> [Provided data]:
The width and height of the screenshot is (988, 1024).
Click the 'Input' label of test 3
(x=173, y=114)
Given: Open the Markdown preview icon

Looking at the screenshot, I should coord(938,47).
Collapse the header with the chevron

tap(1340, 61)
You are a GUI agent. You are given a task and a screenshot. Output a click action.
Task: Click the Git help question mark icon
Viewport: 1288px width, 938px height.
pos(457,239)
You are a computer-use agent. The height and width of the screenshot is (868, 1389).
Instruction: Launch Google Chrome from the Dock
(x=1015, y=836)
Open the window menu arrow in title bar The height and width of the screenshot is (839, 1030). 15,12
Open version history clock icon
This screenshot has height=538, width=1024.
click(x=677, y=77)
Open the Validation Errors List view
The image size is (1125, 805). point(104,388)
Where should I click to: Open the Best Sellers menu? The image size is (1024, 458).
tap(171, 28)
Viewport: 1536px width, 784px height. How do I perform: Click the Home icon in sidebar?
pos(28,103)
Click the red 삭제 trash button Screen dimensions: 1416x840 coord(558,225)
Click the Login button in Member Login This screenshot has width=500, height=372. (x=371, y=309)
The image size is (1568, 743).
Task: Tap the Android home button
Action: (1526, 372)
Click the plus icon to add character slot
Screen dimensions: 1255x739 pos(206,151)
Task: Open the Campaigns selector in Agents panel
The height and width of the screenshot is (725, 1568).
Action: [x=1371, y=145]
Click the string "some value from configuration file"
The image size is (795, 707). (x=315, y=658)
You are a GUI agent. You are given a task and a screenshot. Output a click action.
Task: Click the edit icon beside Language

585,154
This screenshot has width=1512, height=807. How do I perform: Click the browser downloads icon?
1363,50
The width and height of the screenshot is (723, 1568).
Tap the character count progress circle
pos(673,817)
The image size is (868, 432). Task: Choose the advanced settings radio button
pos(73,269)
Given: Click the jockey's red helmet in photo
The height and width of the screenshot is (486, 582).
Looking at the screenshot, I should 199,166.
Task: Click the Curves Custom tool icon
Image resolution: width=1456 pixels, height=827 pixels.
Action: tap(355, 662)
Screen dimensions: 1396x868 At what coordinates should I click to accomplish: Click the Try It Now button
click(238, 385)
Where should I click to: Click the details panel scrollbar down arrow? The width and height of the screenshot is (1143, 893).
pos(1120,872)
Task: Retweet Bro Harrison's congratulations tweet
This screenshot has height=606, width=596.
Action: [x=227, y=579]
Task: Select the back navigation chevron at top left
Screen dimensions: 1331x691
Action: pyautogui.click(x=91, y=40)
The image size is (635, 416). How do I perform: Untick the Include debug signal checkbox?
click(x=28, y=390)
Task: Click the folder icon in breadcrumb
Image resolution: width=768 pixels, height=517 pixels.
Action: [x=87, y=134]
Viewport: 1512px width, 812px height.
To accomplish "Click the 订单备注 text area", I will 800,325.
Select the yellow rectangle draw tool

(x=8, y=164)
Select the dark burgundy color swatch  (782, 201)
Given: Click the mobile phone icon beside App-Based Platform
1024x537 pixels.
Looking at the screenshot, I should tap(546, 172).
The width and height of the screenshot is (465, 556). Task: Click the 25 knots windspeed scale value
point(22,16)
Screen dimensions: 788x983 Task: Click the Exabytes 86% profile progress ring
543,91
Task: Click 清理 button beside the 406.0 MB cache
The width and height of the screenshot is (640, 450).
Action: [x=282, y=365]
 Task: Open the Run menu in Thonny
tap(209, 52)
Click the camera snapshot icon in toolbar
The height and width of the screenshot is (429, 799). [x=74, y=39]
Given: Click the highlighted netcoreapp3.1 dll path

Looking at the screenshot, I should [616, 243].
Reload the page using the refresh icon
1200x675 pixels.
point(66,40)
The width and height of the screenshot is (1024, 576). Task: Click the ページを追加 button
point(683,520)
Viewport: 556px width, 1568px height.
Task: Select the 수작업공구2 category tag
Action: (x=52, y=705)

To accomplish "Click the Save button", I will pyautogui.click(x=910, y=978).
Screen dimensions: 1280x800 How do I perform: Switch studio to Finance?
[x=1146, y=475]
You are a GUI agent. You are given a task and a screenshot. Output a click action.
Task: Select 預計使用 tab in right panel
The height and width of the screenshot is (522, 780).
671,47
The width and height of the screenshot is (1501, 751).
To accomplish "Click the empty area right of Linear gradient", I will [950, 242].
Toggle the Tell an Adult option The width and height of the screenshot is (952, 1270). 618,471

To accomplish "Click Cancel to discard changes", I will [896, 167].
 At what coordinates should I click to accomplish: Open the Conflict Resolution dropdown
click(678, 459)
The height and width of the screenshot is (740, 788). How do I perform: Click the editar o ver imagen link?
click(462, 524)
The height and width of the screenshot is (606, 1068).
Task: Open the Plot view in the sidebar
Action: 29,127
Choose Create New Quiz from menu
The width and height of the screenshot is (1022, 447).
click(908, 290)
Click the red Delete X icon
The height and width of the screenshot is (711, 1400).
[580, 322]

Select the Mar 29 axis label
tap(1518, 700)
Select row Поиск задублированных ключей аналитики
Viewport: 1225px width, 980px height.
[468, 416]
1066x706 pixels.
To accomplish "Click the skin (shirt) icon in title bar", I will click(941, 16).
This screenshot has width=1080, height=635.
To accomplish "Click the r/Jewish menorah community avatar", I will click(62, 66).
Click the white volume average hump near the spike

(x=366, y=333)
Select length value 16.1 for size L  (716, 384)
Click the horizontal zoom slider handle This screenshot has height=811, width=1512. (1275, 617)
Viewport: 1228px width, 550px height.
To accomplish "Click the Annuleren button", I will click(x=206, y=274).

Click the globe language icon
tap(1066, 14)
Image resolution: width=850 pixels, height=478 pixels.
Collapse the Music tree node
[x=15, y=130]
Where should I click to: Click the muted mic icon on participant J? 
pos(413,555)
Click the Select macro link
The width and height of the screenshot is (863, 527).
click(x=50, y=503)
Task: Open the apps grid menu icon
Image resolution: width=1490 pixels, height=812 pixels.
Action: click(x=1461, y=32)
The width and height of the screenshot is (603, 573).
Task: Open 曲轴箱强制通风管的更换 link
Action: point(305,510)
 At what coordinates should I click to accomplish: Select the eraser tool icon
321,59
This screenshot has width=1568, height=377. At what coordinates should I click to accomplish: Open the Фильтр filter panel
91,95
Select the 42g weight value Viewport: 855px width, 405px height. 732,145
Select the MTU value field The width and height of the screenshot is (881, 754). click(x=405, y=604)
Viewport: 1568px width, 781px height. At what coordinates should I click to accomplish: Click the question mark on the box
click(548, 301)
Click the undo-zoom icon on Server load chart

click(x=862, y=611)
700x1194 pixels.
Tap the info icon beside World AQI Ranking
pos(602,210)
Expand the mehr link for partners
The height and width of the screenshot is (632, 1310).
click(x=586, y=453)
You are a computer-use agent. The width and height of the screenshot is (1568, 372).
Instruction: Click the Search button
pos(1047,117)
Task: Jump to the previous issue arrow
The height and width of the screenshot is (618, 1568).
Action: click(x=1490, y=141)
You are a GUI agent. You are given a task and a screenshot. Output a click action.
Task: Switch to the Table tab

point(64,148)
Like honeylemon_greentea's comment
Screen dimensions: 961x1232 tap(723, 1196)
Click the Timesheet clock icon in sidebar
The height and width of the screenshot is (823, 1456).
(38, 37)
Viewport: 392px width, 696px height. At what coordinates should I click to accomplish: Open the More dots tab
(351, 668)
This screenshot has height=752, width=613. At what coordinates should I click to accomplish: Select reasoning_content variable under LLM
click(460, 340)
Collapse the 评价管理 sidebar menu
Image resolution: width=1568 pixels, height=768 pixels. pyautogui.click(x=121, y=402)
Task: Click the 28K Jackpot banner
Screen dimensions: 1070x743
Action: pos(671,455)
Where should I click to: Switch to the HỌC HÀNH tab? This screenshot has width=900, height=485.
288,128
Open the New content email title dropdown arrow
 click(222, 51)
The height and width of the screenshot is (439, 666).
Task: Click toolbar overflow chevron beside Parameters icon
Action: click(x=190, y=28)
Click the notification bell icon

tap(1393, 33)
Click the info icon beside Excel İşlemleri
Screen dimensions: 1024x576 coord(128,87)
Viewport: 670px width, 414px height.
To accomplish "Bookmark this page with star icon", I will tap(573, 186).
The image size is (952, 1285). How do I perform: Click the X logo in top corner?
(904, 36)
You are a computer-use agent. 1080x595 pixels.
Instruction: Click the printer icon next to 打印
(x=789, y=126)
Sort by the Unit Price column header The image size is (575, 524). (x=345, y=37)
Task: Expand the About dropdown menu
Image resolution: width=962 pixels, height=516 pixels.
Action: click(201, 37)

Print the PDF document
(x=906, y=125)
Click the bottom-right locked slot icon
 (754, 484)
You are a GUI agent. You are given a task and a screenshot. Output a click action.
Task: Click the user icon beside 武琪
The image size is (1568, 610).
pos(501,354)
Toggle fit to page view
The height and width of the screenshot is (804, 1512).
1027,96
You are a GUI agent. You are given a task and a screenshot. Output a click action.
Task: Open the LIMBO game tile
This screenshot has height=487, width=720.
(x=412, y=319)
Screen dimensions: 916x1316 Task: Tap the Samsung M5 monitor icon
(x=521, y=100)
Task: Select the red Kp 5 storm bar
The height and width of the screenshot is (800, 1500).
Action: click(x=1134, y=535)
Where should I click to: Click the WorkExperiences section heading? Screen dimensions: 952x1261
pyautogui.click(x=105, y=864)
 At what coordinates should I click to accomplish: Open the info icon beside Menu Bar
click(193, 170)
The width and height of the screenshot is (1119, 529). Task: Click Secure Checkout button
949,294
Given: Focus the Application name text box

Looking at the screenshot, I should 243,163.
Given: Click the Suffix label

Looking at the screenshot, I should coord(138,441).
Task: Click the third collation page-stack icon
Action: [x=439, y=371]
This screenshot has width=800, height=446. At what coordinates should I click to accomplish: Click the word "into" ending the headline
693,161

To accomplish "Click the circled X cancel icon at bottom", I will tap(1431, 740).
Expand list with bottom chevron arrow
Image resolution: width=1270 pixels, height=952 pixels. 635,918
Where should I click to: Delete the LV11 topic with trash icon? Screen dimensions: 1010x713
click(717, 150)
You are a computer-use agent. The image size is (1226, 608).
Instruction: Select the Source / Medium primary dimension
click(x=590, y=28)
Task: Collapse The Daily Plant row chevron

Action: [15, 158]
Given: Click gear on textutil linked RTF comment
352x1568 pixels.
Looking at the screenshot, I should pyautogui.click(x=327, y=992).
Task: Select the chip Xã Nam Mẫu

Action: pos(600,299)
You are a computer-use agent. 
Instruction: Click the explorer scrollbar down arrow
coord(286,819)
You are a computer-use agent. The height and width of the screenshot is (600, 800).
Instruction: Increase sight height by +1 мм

> [What needs to be done]:
From the records above, transcribe exactly the run of lines that opens with the line holding "Image resolution: width=850" and closes with the line holding "Select the MTU", both included.

> [Reply]:
Image resolution: width=850 pixels, height=478 pixels.
Collapse the Music tree node
[x=15, y=130]
Where should I click to: Click the muted mic icon on participant J? 
pos(413,555)
Click the Select macro link
The width and height of the screenshot is (863, 527).
click(x=50, y=503)
Task: Open the apps grid menu icon
Image resolution: width=1490 pixels, height=812 pixels.
Action: click(x=1461, y=32)
The width and height of the screenshot is (603, 573).
Task: Open 曲轴箱强制通风管的更换 link
Action: point(305,510)
 At what coordinates should I click to accomplish: Select the eraser tool icon
321,59
This screenshot has width=1568, height=377. At what coordinates should I click to accomplish: Open the Фильтр filter panel
91,95
Select the 42g weight value Viewport: 855px width, 405px height. 732,145
Select the MTU value field The width and height of the screenshot is (881, 754). click(x=405, y=604)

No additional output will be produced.